ASIDE: That statistic, bad as it is, doesn’t even tell the whole story. It just counts all those with some kind of insurance, neglecting the fact that nearly everyone is paying more for worse insurance.

In short, Obamacare is a complete failure. It is wrecking the economy, while utterly failing to do anything about the problem of the insured. More precisely, it’s a disaster, not a failure. Despite everything, it is succeeding in its real aim, which is to give the government more power.

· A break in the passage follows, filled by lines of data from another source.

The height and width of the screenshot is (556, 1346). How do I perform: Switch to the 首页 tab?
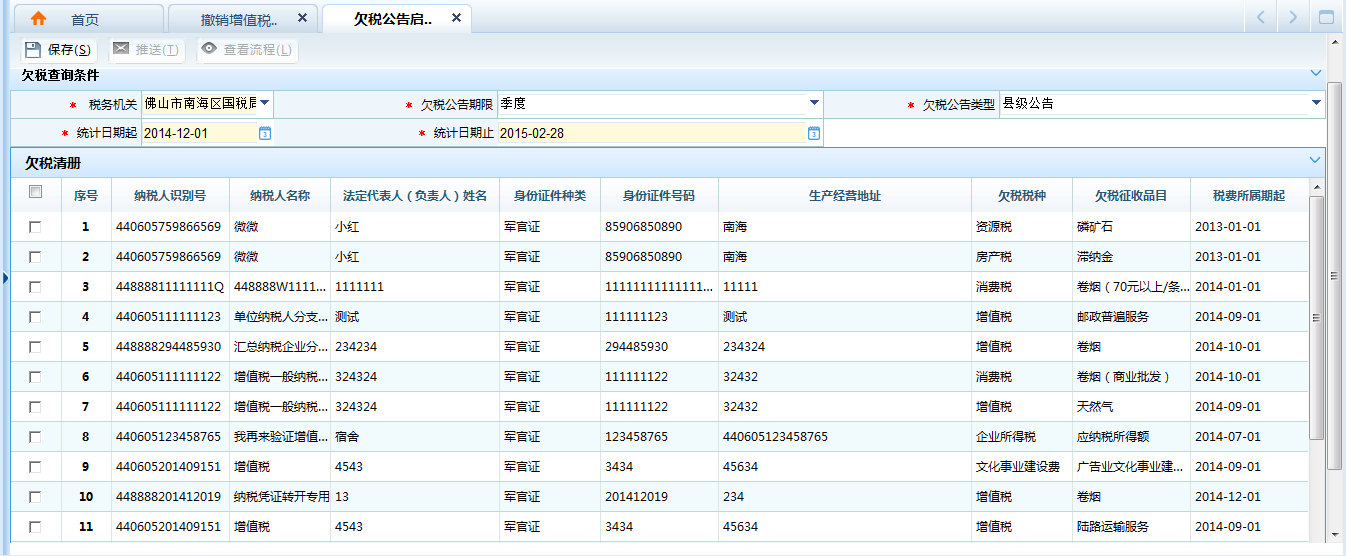[x=85, y=19]
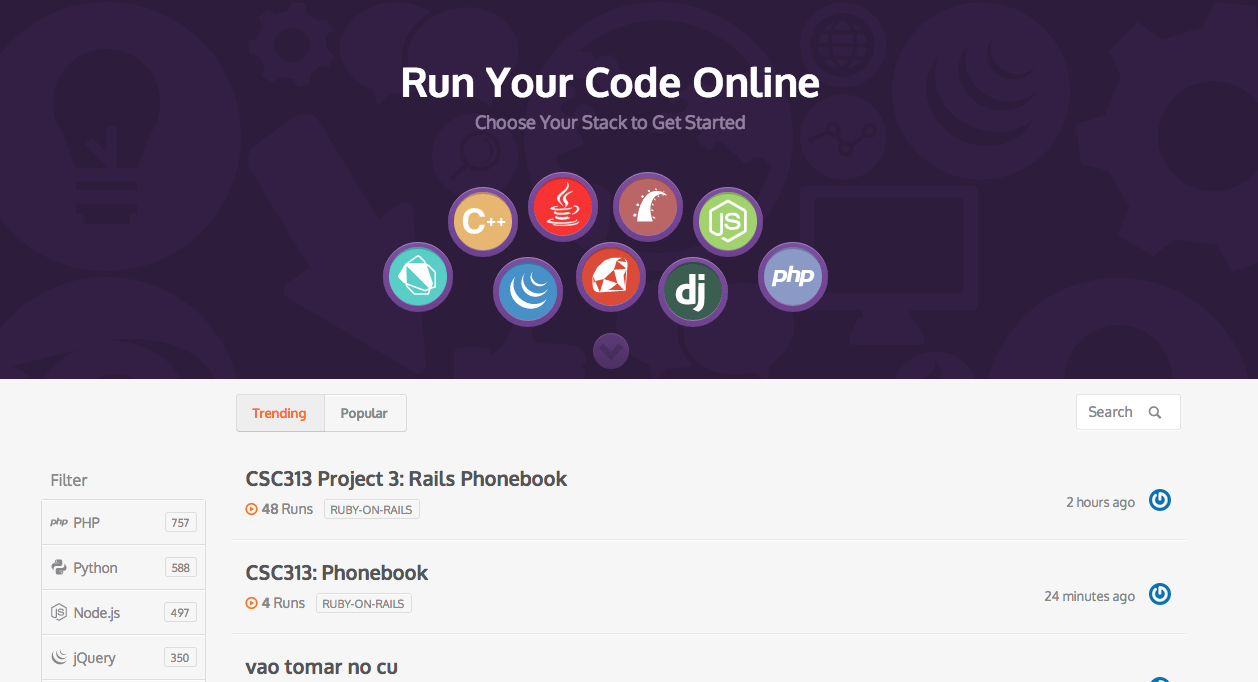Image resolution: width=1258 pixels, height=682 pixels.
Task: Choose the C++ stack icon
Action: tap(483, 223)
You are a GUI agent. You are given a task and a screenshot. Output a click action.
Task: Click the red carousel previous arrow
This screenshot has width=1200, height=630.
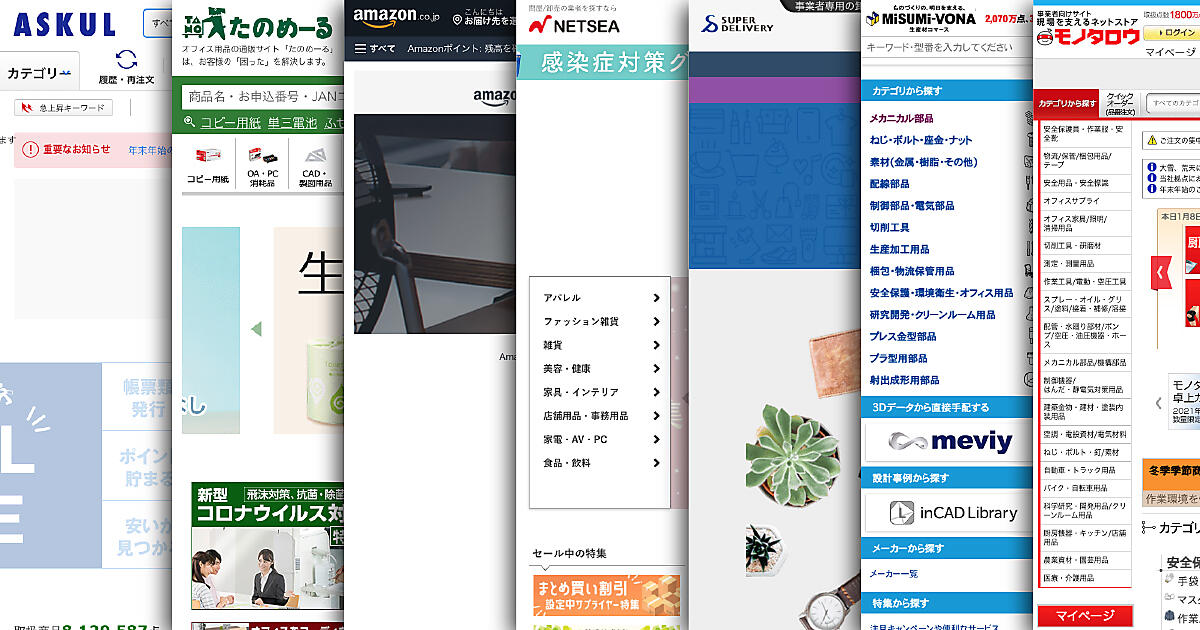[1160, 271]
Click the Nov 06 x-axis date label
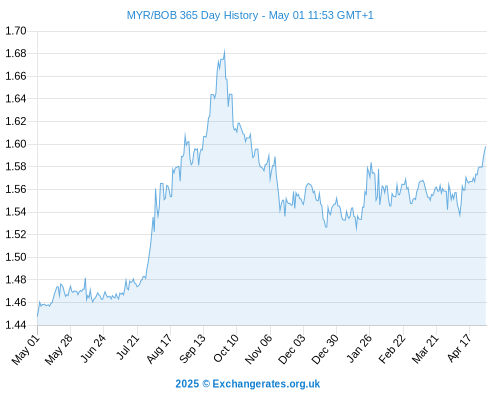The image size is (495, 400). coord(258,349)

BONUS: As a bonus, Glenn Reynolds digs this up, where Factcheck.org “fact-checked” Republican predictions that Obamacare would fail:

Independent, nonpartisan experts project only a “small” or “minimal” impact on jobs, even before taking likely job gains in the health care and insurance industries into account. . . One leading health care expert, John Sheils of The Lewin Group, puts the loss at between 150,000 and 300,000 jobs, at or near the minimum wage. And Sheils says that relatively small loss would be partly offset by gains in the health care industry.

Look, you can’t fact-check a prediction. It’s a prediction! And, as it turns out, all the predictions that they labeled misleading (as many as 1.6 million jobs lost) were much more rosy that what the CBO now says is actually happening (2.5 million jobs lost).

POSTSCRIPT: It’s worth noting that we’ve moved on from the side-show which was the Healthcare.gov debacle (although Healthcare.gov still doesn’t work!), and on to the first confirmation of real economic damage. Healthcare.gov was a surprise; we assumed that they would be able to build a web site. Stuff like this is what we were expecting. And worse to come.